(TEXTAUSZUG):

|---|

Das medizinische Interesse an Sexualität wurde lange in erster Linie mit Fortpflanzung verbunden. Das Verhindern und Heilen von Komplikationen und Krankheiten bei der Empfängnis, Schwangerschaft und Geburt stand hier im Vordergrund. Evolutionstheoretisch gesehen soll Fortpflanzung vor allem das Fortbestehen der Gattung garantieren. Bei jedem Menschen hat Sexualität jedoch viele individuelle Facetten und ist intensiv mit den Begriffen Erotik und Liebe besetzt, wobei die Fortpflanzung heute eher in den Hintergrund tritt.

Eine der schönsten Erklärungen dafür, wie Eros und Begehren in die Welt gekommen sind, gibt der griechische Philosoph Platon (427–347 v. Chr.) in seinem Werk ‹Symposium›. Er schildert darin den Urmenschen als Kugel mit vier Beinen und Händen und zwei Gesichtern. Dieser Kugelmensch war sowohl männlich als auch weiblich und kannte kein sexuelles Begehren. Erst als der Göttervater Zeus aus Ärger über den Übermut des Kugelmenschen diesen entzweite, erwachte die Sehnsucht nach dem anderen, nach der passenden ‹anderen› Hälfte. Eros war geboren, ebenso die Zweigeschlechtlichkeit – und die Sehnsucht nach Zweisamkeit.

|---|

(DATENAUSZUG):
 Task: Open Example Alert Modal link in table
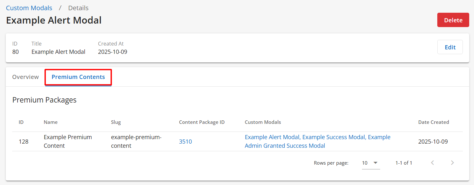pos(272,137)
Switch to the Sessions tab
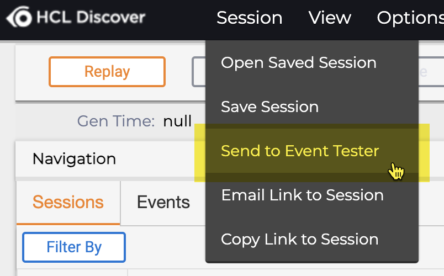 (68, 202)
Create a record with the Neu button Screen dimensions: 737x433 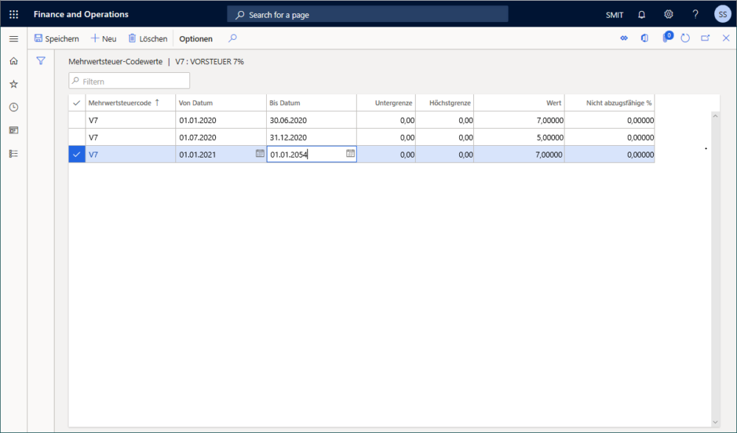(x=103, y=38)
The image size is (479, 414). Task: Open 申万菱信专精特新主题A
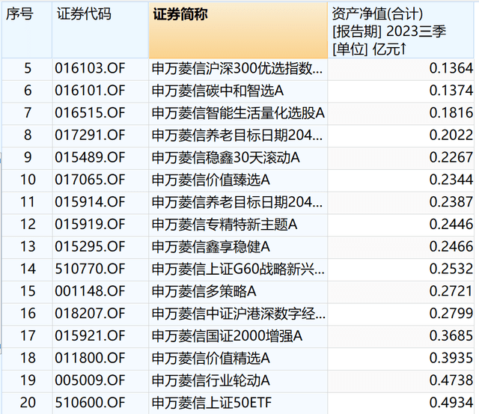[225, 224]
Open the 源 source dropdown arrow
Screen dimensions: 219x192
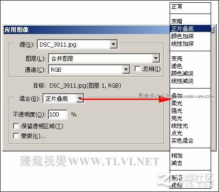[114, 44]
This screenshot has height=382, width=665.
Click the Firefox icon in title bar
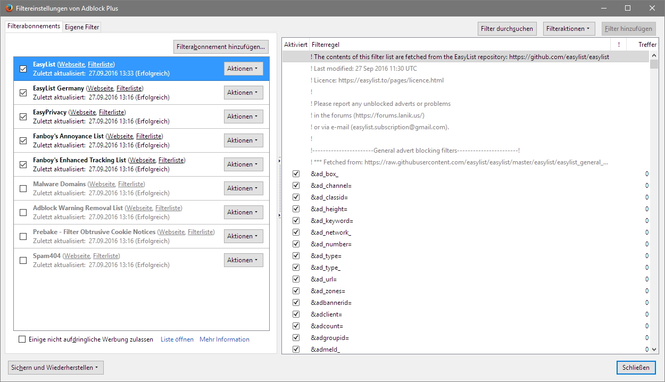coord(10,8)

|---|

(AUFGABEN):
a: Bei welchen Vorgängen standen laut Textauszug das Verhindern und Heilen von Komplikationen und Krankheiten im Vordergrund? Nenne alle.
b: Stimmen diese Aussagen mit dem Textauszug überein? Antworte jeweils mit Ja oder Nein und belege mit dem entscheidenden Wortlaut. (i) Platon lebte von 427 bis 347 v. Chr. (ii) Der Kugelmensch kannte sexuelles Begehren. (iii) Die Fortpflanzung steht heute im Vordergrund.
c: Weshalb entzweite Zeus laut Textauszug den Kugelmenschen?
Die Daten haben eine andere Herkunft als der Textauszug.

(LÖSUNGEN):
a: Empfängnis, Schwangerschaft, Geburt

b:
(i) Ja: „Platon (427–347 v. Chr.)“
(ii) Nein: „kannte kein sexuelles Begehren“
(iii) Nein: „wobei die Fortpflanzung heute eher in den Hintergrund tritt“

c: Aus Ärger über den Übermut des Kugelmenschen.